Ya think it's easy?

“Not to be a contrarian, but the shade is better when the patio is under a truss.”

Until 1974, production homes in Metropolitan Phoenix were block-constructed ranch houses: The side-walls, frequently windowless, bore the load of a rafter-and-shingle roof. Single-story, necessarily, and wide-and-shallow on the lot, like all ranch homes. Galvanized-steel ducting, so low hallways – and low ceilings generally. The trade-off, of course, is that a block-home will stand for centuries. The roof needs maintenance, but the walls are not going anywhere.

They built zillions of these homes in the decades after World War II – America’s suburbanizing miracle. But then in 1974 the brick-masons went on strike and the new-home builders switched to stick-and-stucco construction – Orange County vaulted. Because the homes are built on a truss, the ceilings can soar – with aluminized-mylar hose to hide the ugly ducting.
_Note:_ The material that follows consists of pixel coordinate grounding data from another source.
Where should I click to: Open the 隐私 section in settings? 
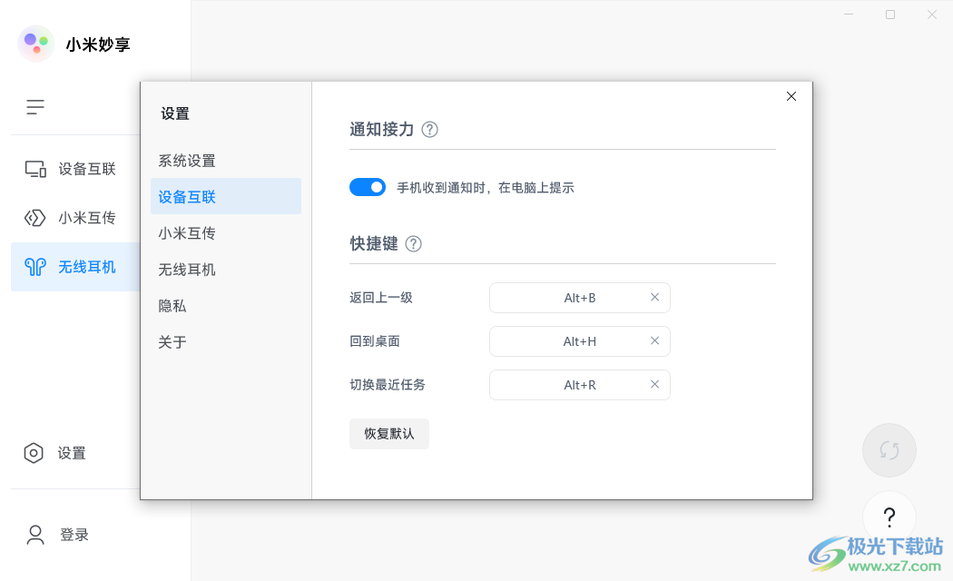tap(172, 306)
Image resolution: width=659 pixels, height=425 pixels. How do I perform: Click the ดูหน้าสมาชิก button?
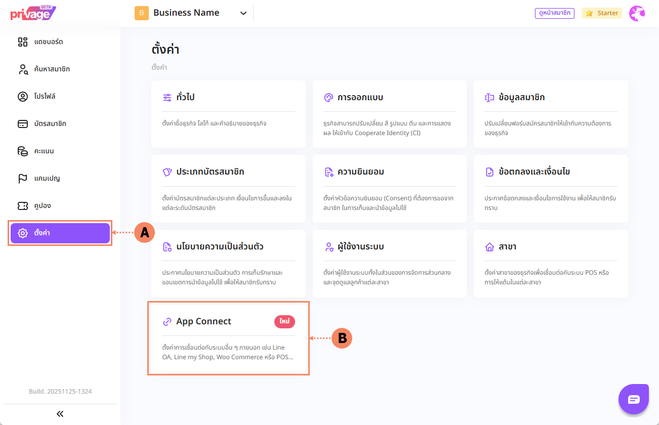(x=554, y=13)
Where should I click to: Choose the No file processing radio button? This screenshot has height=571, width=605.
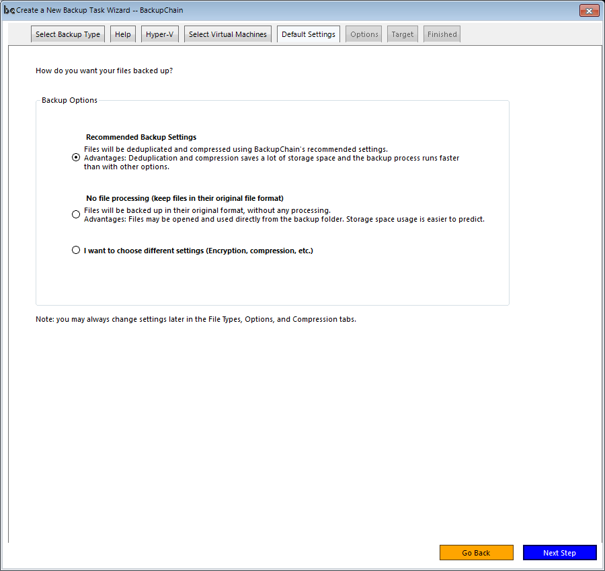point(76,214)
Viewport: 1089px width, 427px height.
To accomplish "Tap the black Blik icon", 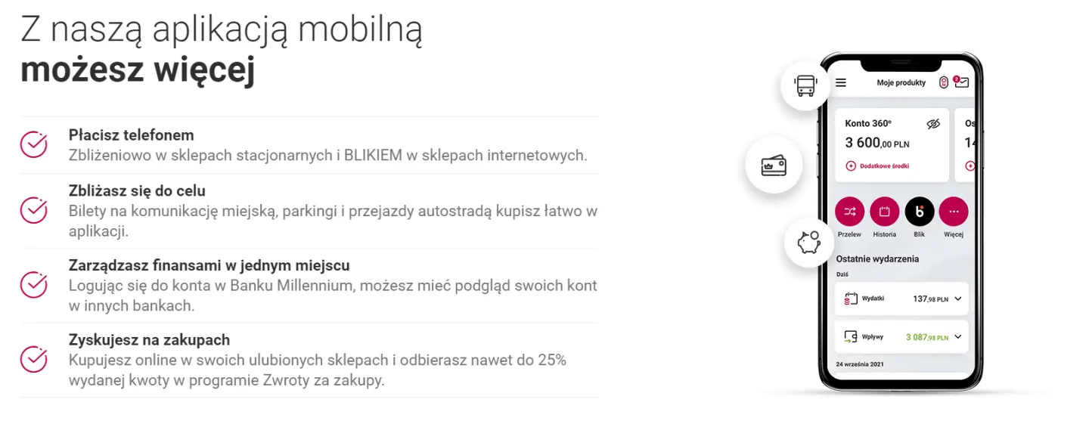I will pyautogui.click(x=920, y=212).
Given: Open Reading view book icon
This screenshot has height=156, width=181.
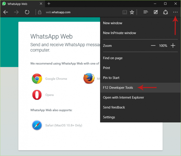Looking at the screenshot, I should pyautogui.click(x=124, y=12).
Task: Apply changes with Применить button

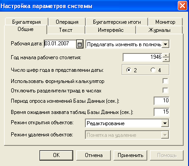Action: click(130, 155)
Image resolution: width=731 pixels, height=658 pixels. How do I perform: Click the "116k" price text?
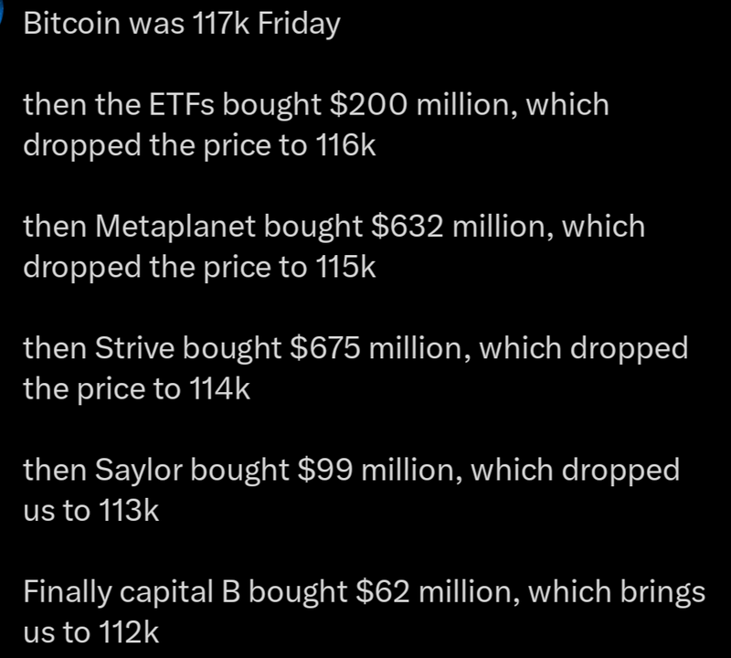click(x=345, y=145)
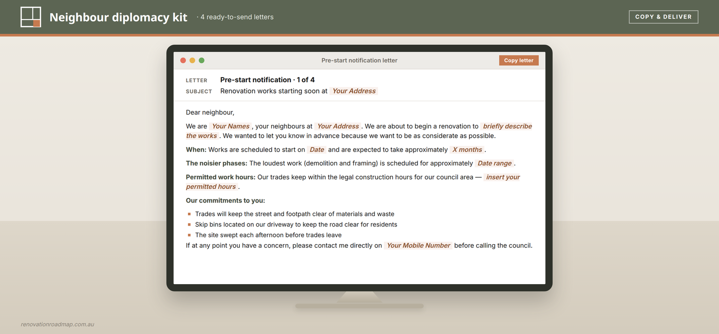Click the Date range placeholder

(x=495, y=163)
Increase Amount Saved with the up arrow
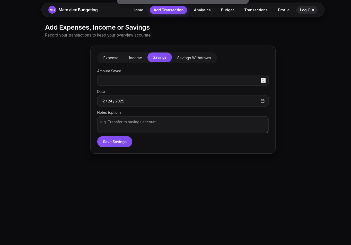351x245 pixels. 263,79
When AC-compressors were pulled off roofs, the roofs got tiled, and we’ve been building stick-stucco-and-tile ever since.
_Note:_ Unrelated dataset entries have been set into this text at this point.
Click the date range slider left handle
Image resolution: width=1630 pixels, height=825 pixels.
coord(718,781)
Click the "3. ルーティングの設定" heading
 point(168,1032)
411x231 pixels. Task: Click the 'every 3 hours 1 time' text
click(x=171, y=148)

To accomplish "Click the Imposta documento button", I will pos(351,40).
But unlike block-homes, stick-stucco-and-tile houses are wedding cakes: They melt in very short order without constant maintenance.

Because block-homes last – and because they can withstand repeated remodelings – they seem to represent a better long-term value for home-buyers. By contrast, the steady maintenance required by stick-built homes can lead to whole communities seeming to crash all at once, with too-obvious deferred maintenance leading in lockstep by bad example.

My point would be what? I’m delighted to see concrete returning to the new-home subdivision sales office. Not here quite yet, but the price of lumber makes thoroughly-modern masonry more competitive every day.

In other news:

Housing Wire: Real Estate Exchange files antitrust suit against Zillow, NAR.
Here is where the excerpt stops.